United Voice has asked the Fair Work Commission to immediately conclude the penalty rates matter so it can appeal the decision in the Federal Court.
In February the Fair Work Commission handed down its ruling that reduced Sunday and public holiday penalty rates for full-time and part-time workers in the hospitality industry.
While the public holiday penalty cuts are set to come into effect on 1 July 2017, the Commission is yet to decide when the Sunday rate cuts should come into effect. However, it has indicated it should be within a year.
The current Sunday pay rates for full-time and part-time hospitality workers is 175 per cent of their standard wage. This will be cut to 150 per cent.
Jo-anne Schofield, national secretary of United Voice, said the decision “must be challenged”.

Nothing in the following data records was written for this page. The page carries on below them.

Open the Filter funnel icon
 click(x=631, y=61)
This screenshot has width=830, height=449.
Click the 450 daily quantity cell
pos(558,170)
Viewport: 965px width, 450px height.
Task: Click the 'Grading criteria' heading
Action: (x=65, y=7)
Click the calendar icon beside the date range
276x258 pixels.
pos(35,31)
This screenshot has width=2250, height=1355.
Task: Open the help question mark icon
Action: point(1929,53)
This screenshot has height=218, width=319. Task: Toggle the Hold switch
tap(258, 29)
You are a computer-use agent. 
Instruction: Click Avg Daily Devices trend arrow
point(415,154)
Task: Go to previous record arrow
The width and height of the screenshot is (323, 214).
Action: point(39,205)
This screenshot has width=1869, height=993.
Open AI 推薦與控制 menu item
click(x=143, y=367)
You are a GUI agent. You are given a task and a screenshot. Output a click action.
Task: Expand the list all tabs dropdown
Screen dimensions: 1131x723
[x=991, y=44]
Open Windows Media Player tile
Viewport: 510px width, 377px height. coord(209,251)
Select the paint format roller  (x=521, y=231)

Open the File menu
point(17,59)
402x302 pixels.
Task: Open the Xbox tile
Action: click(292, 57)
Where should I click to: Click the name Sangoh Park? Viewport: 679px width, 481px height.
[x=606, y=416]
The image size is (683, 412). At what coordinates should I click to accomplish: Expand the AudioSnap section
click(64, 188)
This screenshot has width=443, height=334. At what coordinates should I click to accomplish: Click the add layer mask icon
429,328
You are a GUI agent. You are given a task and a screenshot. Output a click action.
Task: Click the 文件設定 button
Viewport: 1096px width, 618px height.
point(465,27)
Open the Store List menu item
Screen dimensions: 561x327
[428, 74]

“We are taking these steps to defend and improve the living standards of working people. We are standing up for hospitality workers who are unfairly impacted by this decision. And in doing so, we are standing up for all workers in this country,”
“The Commission itself acknowledges that this decision will have a negative impact on some of the lowest paid workers in this country.
“Put simply, we cannot turn away and accept a decision that impacts so dramatically on our members and, potentially, on all workers. The decision must be challenged. This is a cut hospitality workers can’t afford and don’t deserve”.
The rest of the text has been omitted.